Super pedantic is great for stuff like this. It’s only a few line of code, I’d be happy to include it in my future hacky scripts. It’s probably trivial but I wonder what the cpu overhead is if doing polled refresh as well as triggered. You are right that in situation where grid maps to something that could change elsewhere we can’t rely on triggered writes. Mo controllers, mo problems.
On that note, has anyone got any tips on where I should rummage around to allow midi controllers that are not on channel 1. Or, possibly just confirm that it’s not something that I ought to get into. I’ve hacked one script and now have the giddy confidence to take a swing at the os, things could get messy.

Take a look at this thread for some solutions to getting midi setup a bit more friendly.

1 Like

snake_case is a great name!

Also, that’s a really useful resource, even for earlier in the learning process, to help read other people’s code and know, with a bit more detail, what’s going on.

I was wondering if there’s a way to trigger another function at the end of a loop / clip in softcut- a little like an end of cycle trigger?
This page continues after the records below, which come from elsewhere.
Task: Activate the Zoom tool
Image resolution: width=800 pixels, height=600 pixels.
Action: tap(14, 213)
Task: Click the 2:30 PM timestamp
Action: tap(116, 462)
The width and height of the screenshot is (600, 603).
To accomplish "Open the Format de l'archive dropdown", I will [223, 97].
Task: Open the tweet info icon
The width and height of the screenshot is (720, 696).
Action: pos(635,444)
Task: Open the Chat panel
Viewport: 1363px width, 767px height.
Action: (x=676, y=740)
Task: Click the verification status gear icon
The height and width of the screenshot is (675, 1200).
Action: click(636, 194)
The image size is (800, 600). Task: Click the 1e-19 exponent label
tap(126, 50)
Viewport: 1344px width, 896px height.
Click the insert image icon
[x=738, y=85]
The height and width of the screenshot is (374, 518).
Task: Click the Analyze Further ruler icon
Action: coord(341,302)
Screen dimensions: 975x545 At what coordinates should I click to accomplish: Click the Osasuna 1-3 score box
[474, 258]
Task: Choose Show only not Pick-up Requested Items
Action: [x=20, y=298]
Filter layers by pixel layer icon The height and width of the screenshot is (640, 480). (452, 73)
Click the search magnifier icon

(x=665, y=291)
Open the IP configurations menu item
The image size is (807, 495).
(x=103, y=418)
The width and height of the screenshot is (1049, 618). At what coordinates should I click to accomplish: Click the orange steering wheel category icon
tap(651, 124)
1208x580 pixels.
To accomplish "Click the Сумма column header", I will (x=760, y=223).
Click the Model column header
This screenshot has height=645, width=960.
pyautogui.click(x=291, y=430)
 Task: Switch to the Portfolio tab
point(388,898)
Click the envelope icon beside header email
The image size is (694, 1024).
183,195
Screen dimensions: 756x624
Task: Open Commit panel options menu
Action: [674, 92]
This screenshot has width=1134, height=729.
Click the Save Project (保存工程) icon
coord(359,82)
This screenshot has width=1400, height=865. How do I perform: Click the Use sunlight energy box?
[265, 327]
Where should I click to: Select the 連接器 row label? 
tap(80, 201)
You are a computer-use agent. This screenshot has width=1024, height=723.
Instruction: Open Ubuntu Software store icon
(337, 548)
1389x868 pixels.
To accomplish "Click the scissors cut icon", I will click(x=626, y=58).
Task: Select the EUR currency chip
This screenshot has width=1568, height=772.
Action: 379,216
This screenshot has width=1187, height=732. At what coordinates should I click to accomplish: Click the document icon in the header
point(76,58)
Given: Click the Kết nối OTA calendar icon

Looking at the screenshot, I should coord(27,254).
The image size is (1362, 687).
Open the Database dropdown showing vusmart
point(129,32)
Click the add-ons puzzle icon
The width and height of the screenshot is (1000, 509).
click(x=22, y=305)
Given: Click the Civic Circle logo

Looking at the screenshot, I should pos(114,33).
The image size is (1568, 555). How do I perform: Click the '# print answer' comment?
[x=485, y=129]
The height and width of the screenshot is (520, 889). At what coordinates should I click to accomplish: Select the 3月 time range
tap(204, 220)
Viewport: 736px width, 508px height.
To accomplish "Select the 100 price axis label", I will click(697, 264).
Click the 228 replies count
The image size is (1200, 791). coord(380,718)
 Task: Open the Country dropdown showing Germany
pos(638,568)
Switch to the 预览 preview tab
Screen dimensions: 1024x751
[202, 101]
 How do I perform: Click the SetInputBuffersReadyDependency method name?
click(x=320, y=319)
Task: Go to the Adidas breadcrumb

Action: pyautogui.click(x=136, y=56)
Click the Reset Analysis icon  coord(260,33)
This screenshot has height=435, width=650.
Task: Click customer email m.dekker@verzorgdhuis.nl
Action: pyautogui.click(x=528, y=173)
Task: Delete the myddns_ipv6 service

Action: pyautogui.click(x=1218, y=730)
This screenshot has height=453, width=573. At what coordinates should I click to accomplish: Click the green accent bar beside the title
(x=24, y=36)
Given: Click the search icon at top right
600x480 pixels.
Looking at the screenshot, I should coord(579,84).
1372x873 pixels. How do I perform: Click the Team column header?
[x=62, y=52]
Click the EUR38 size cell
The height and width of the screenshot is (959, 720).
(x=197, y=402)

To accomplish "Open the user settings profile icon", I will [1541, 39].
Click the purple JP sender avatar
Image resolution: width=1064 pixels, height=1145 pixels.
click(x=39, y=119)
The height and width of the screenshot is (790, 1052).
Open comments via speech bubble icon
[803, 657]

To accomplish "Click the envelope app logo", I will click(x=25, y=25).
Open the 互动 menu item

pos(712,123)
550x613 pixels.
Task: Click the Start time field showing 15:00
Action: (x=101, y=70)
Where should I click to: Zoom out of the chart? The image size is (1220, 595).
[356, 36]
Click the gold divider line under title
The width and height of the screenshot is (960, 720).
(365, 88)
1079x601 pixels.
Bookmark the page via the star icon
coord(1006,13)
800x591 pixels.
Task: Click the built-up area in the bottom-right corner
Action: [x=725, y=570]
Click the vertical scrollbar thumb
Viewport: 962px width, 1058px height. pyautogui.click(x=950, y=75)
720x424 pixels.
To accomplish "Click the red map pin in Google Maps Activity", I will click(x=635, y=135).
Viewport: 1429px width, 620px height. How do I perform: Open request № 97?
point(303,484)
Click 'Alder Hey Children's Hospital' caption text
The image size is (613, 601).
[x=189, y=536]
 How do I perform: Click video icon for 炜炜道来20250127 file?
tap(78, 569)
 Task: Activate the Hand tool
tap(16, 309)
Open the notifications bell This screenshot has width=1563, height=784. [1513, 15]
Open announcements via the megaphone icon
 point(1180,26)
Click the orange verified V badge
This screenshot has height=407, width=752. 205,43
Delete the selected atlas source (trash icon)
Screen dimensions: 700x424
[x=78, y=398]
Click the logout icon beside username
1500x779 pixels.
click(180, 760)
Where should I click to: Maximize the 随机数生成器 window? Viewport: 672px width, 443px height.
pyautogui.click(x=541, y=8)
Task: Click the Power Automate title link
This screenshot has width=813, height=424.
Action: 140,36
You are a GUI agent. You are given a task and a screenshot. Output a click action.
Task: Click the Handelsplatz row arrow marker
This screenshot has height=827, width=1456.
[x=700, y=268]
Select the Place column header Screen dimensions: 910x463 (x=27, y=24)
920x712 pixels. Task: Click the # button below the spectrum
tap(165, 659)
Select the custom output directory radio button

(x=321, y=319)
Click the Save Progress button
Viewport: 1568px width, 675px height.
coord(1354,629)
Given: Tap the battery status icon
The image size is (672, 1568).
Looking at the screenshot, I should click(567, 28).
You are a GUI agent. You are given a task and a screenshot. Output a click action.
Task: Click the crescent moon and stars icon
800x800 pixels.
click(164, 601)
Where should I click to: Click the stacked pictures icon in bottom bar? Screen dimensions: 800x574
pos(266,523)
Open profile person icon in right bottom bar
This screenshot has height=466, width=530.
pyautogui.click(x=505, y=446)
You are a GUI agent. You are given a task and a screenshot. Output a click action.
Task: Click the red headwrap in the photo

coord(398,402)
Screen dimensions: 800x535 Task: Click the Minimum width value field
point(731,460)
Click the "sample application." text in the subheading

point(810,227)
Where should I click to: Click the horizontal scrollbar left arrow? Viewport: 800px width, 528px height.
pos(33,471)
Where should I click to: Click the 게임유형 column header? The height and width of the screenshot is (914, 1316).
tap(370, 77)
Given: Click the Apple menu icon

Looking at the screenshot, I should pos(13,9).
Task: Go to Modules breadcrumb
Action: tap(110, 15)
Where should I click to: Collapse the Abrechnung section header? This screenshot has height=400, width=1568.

I guess that you can poll position… say in the situation I wanted to loop twice on a section of the buffer then shift the entire loop bracket after the end of the second iteration - what would be best?

currently you have to poll position.

but i’ve been meaning to (re-)add a simple trigger poll on loop ends. (trigger output was available in old ugen format.) no-one had asked for it yet :slight_smile:

this wouldn’t be hard to add if someone wants to take it on.

https://github.com/monome/norns/issues/871

it’s minimal. no actual serial port traffic is produced if led state hasn’t changed

3 Likes

If you happen to be like me and keep accidentally hitting cmd+[ and cmd+] in Maiden, backing out of the page and losing your changes… First you’ll try and edit the aceeditor implementation’s key bindings, then you’ll realise an easier solution is to make an “app” out of maiden using something like https://fluidapp.com . It’s Mac only unfortunately, but it’s saved me a lot of frustration. Plus it looks a lot cleaner without the browser chrome.

1 Like

How heavy of a lift would it be to use softcut to create a short, glitchy “delay” like that found on the Drolo Stammen? I plan to begin the studies in a couple of weeks and am looking for an initial project. Wondering if this would be level 1 or level 30, so to speak.